その上で、地震発生時、新聞社が真っ先にどこのデータを参照にするかというと、USGS(米地質調査所)のデータであること。この機関は、米ソ冷戦時代に、各地の核実験を掌握するためにコロラドの地下に作られたアメリカの機関で、同盟国のあちこちに観測所があって、振動の波形によって地震と核実験の違いを見極め、正確な位置とマグニチュードなどを測定することができる機関である。日本の気象庁も頑張ってはいるが、ここにはかなわない。
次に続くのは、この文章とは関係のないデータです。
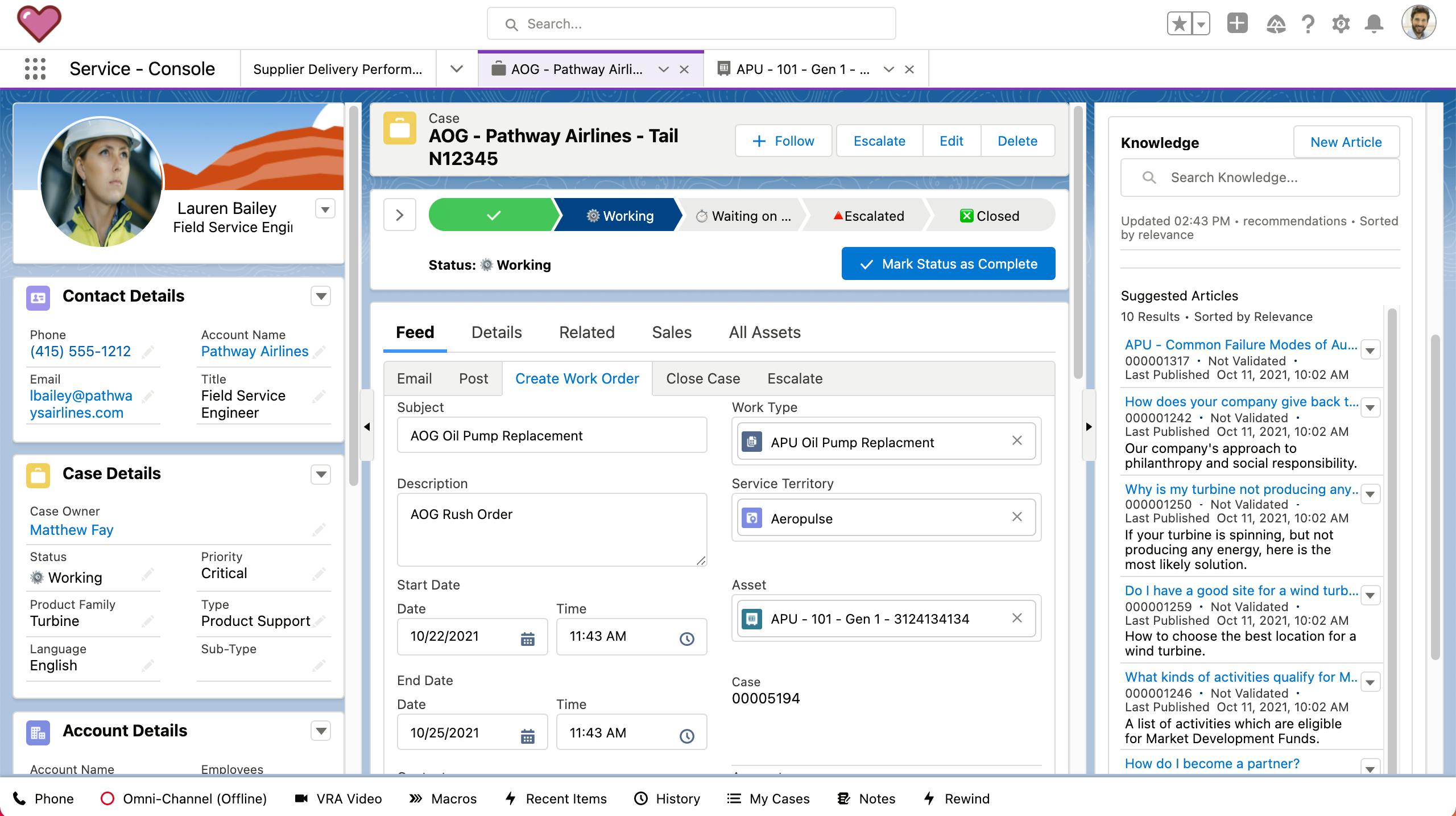Select the Escalated status path step
Viewport: 1456px width, 816px height.
point(868,216)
今回も気象庁の発表が修正されたという話でした。
次に、原発について、福島第一原発は1971年に作られた日本で一番古い原発で、地震対策は厳重にされているが、津波の想定は5㍍であること、余裕を見て10㍍の高さに作られているが、その後に作られた女川原発は想定7㍍でその倍の14.8㍍に作られている。この4,8㍍の差が今回の悲劇を生んだ。スマトラ沖地震での前例があるから、今回の地震津波を「想定外」とするのは、「想定したくない」という怠慢でしかない、と断罪。
東海沖地震が予測された時期、電力会社は、地震により破壊された原発施設への保険には入ったが、破壊によって住民に被害があることを想定せず、住民保障の保険を掛けていなかった。そんなバカな想定矛盾はないだろうとくってかかって、せせら笑われた。その後住民被害の保険にも入った経緯がある。
長岡先生は、核燃料棒の模型も持参され、この中で核分裂が起こって熱を発するという説明をされた。この燃料棒が水の中にある限りは、温度の上昇が抑えられ、安全に利用できる。今回、セシウム、ヨウ素、プルトニュウムという、原子炉の中にしか存在しない物質が外に漏れだしたということは、水が減少したためにこの燃料棒が1800度以上になって溶け出したということだ。
水が減少した原因は、海水をポンプで送る装置が壊れたためで、何故壊れたのかというと、津波の引き潮の時に、取水口が水から出たために故障したのだ。地震ー津波ー引き潮と考えれば当然想定しなければならないことで、完全な人為ミス。冷却用の水さえ、確保されていればこんな事故は起きなかった。
原発の事故に対して最も技術を持っているのはアメリカと旧ソ連で、核戦争を想定していた両国は、開発の過程でかなりの事故と対策を経験してきている。当初アメリカは、福島原発の廃炉、80㎞圏外への避難を提案したが、日本はこれを受け入れず、対応が後手後手になってしまった。
フランスなどは、自国の人々を日本からの国外退去にした、本当は日本国民に公表できない重大な事実があるのではないかという質問に対して、おそらくそれはないだろう、全て正直に公表していると思う、隠すほどの余裕がないと思う、ただ、確実なデータを把握するために時間がかかり、発表が遅れてしまったことで不信感をもたれたことはあるだろうという見方をされた。
今後、格納庫爆発の可能性は、という質問には、ないとは言えない、その時は、東京はかなり被害を被るので、そうなった場合はすぐに逃げられるように準備をしておけと、二人の娘に言ってある。
とにかく水で冷やし続けるしかない、それさえ確実にできれば安全に収束できる、チェルノブイリとは確実に違う。とのこと。
津波も水、原発の対策も水。命を危険にさらすのも守るのも水だということを今回知った、という発言が印象的だった。